Cellphone customers gripe about being nickel-and-dimed to death by their wireless service providers. But guess what happens when you put all those nickels and dimes together?
You get a really huge chunk of change.
Cellphone customers gripe about being nickel-and-dimed to death by their wireless service providers. But guess what happens when you put all those nickels and dimes together?
You get a really huge chunk of change.
Since the beginning of the year, the four leading wireless companies -- Verizon, AT&T, Sprint Nextel and T-Mobile -- have quietly raised a monthly fee that each charges to recoup some of their business costs.
Taken individually, the fee hikes represent pocket change for most people. AT&T's fee in California, for example, is up by 40 cents a month; Sprint's is 24 cents higher.
Combined, however, the wireless companies are looking at hundreds of millions of dollars in additional annual revenue. And that's with no significant change in their service to customers.
"We call these 'because they can' fees," said Michael Shames, executive director of the Utility Consumers' Action Network, a San Diego advocacy group. "Every household is struggling right now to pay bills, and these companies put the squeeze on because they can."
California T-Mobile customers received an insert with their latest bill informing them that the company's "Regulatory Programs Fee" has risen to $1.21 a month from 86 cents.
The company explained that the fee "is not a tax but a fee we collect and retain to help us recover the costs associated with funding and complying with a variety of government mandates, programs and obligations."

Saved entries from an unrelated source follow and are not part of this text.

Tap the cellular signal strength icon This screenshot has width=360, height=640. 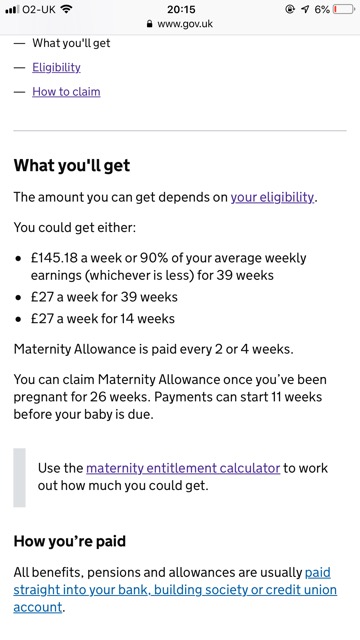click(x=12, y=9)
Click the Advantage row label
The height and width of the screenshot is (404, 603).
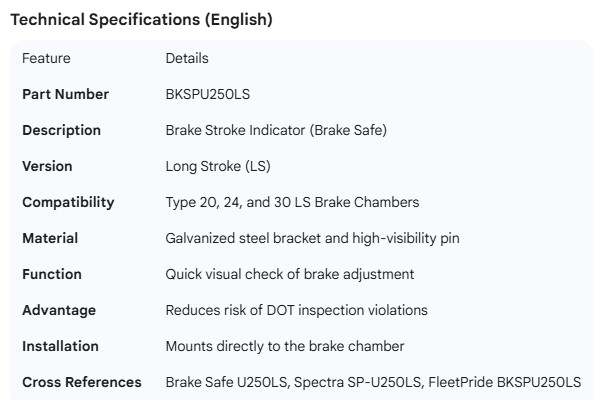[59, 310]
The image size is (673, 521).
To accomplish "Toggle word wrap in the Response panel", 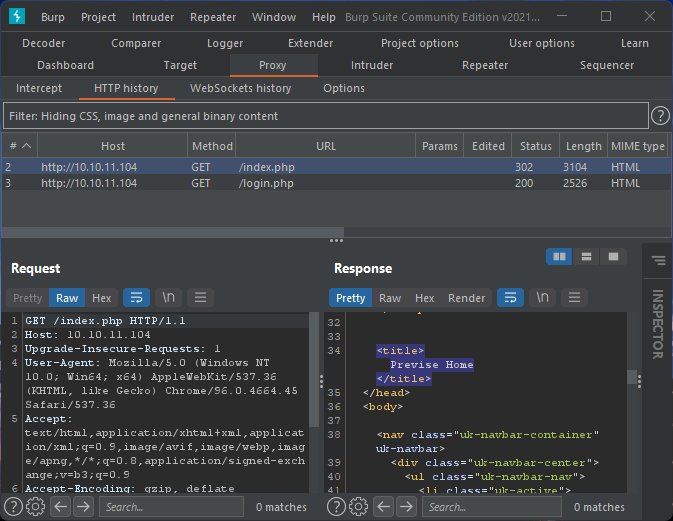I will [509, 298].
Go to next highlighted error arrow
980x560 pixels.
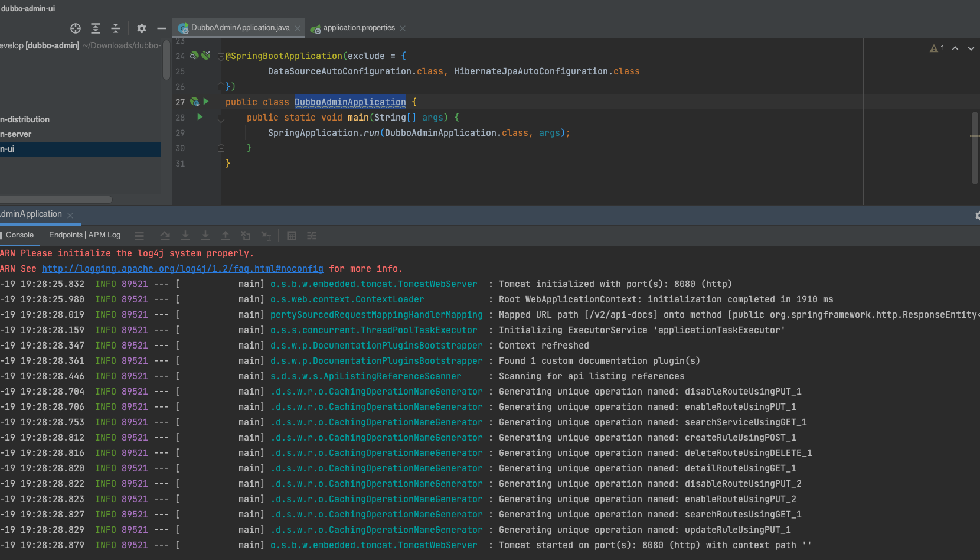click(971, 48)
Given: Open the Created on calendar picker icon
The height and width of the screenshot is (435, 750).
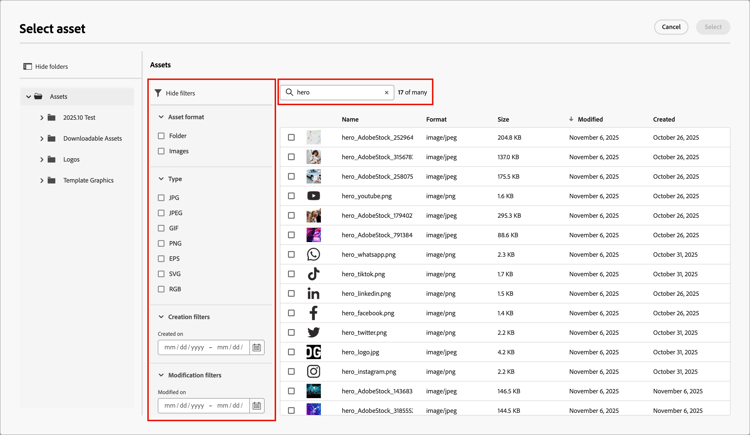Looking at the screenshot, I should coord(256,347).
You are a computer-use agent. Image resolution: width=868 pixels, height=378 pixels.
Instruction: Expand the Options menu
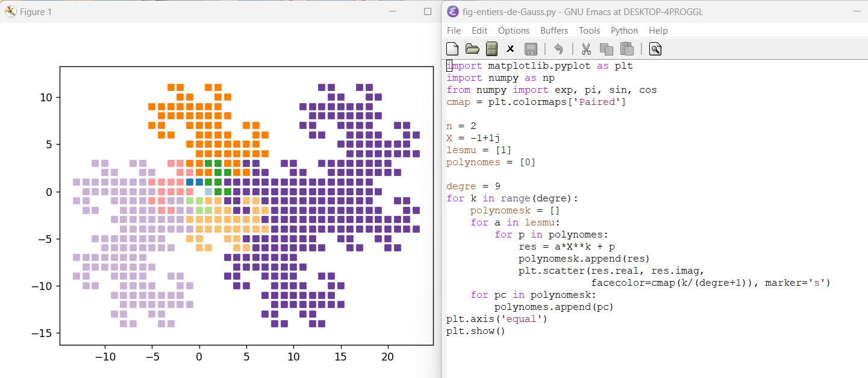coord(514,31)
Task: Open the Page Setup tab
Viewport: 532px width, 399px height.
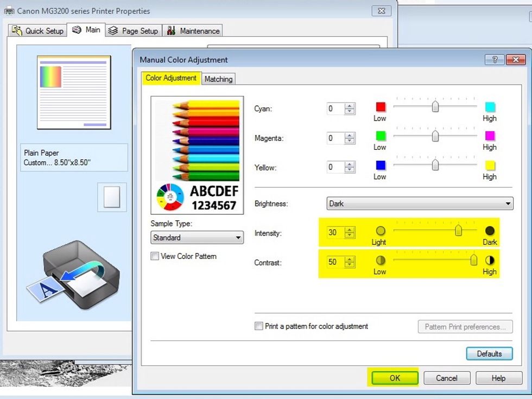Action: pos(134,31)
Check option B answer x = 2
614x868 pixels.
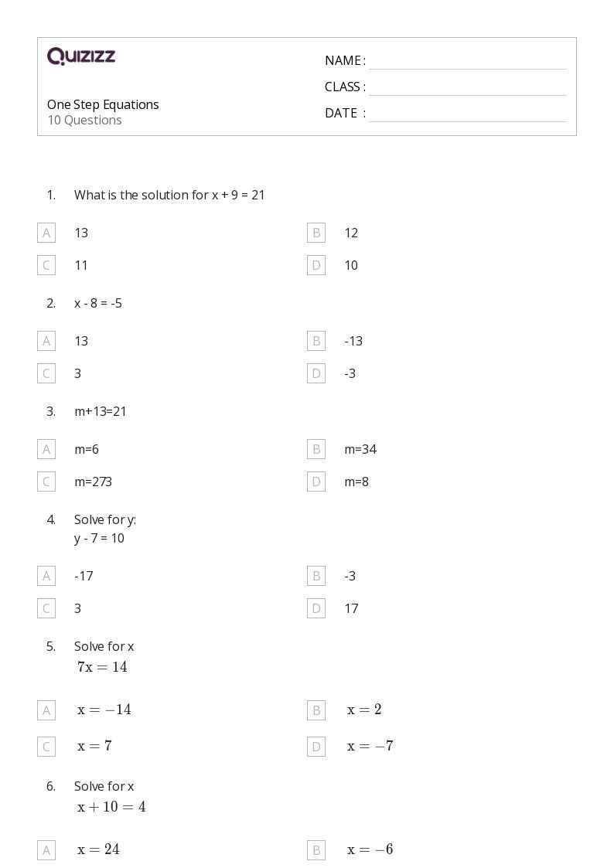(316, 710)
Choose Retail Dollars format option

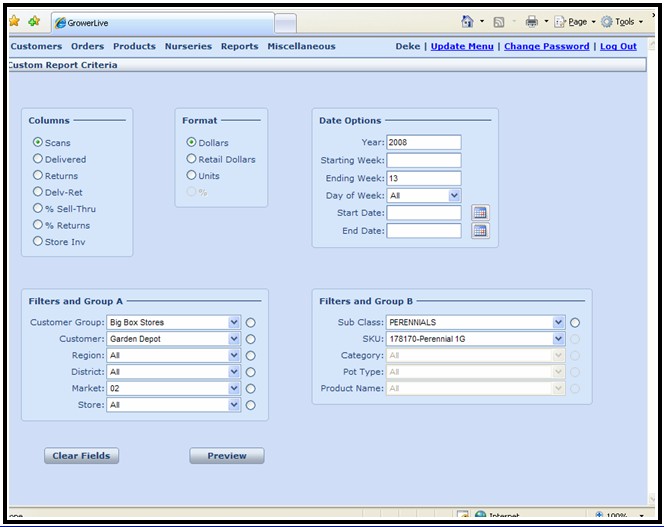click(191, 159)
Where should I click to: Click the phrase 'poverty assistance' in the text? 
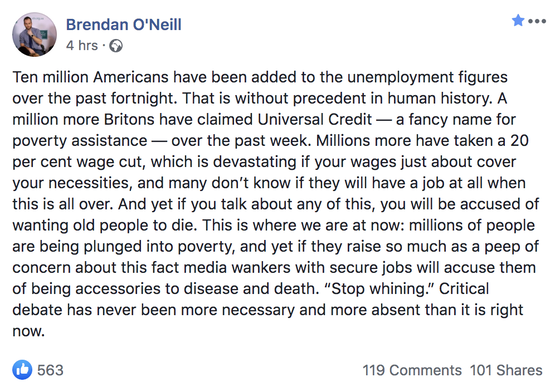tap(80, 141)
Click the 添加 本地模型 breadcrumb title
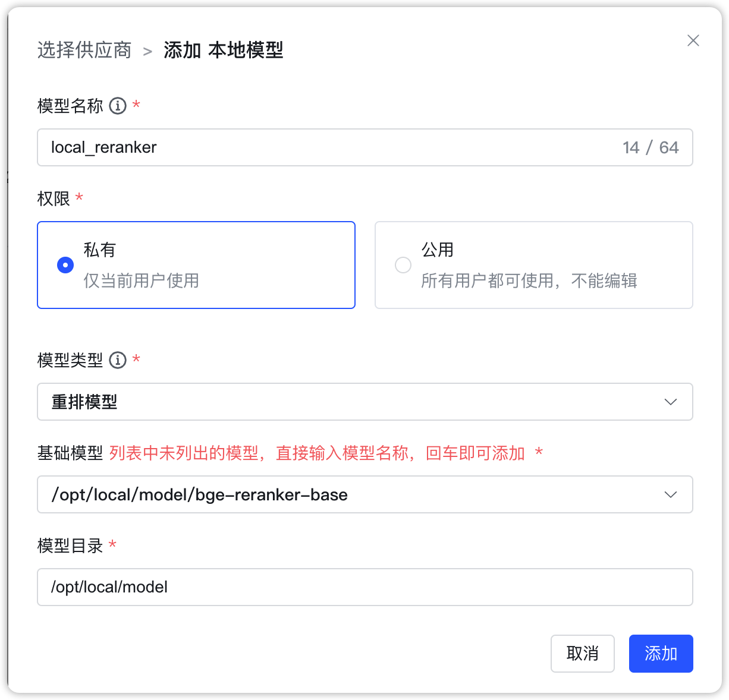Screen dimensions: 729x700 pyautogui.click(x=223, y=50)
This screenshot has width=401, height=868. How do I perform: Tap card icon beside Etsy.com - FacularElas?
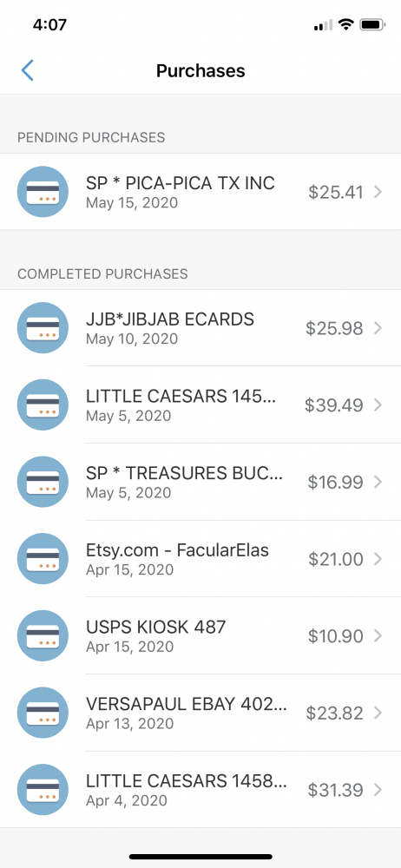[43, 558]
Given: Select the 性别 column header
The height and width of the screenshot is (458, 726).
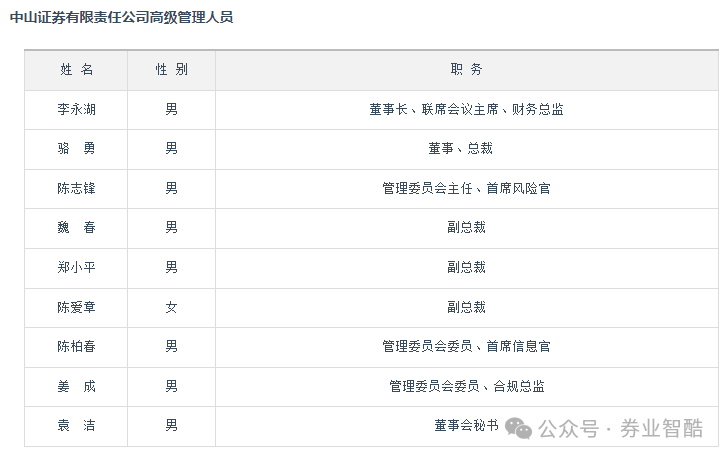Looking at the screenshot, I should click(171, 70).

In other words, T-Mobile is billing customers for its cost of following the government's rules -- rules that were put in place to make the company friendlier to customers.
Nice.
Better still, T-Mobile said that "these programs and the costs of compliance vary over time, as do the costs that T-Mobile includes." That's a nice way of ensuring that customers have no idea what they're paying for, or why, in any particular month.
A company spokeswoman declined to provide more detail about the rationale for the fee.
T-Mobile is by no means alone in this practice. Virtually every wireless company does it. In May, AT&T told cellphone customers that it was nearly doubling its "Regulatory Cost Recovery Charge" to 83 cents a month from 43 cents.
A company spokesman told me the increase was based on "an extremely thorough analysis" of AT&T's regulatory costs, although he declined to comment on whether those costs had similarly doubled.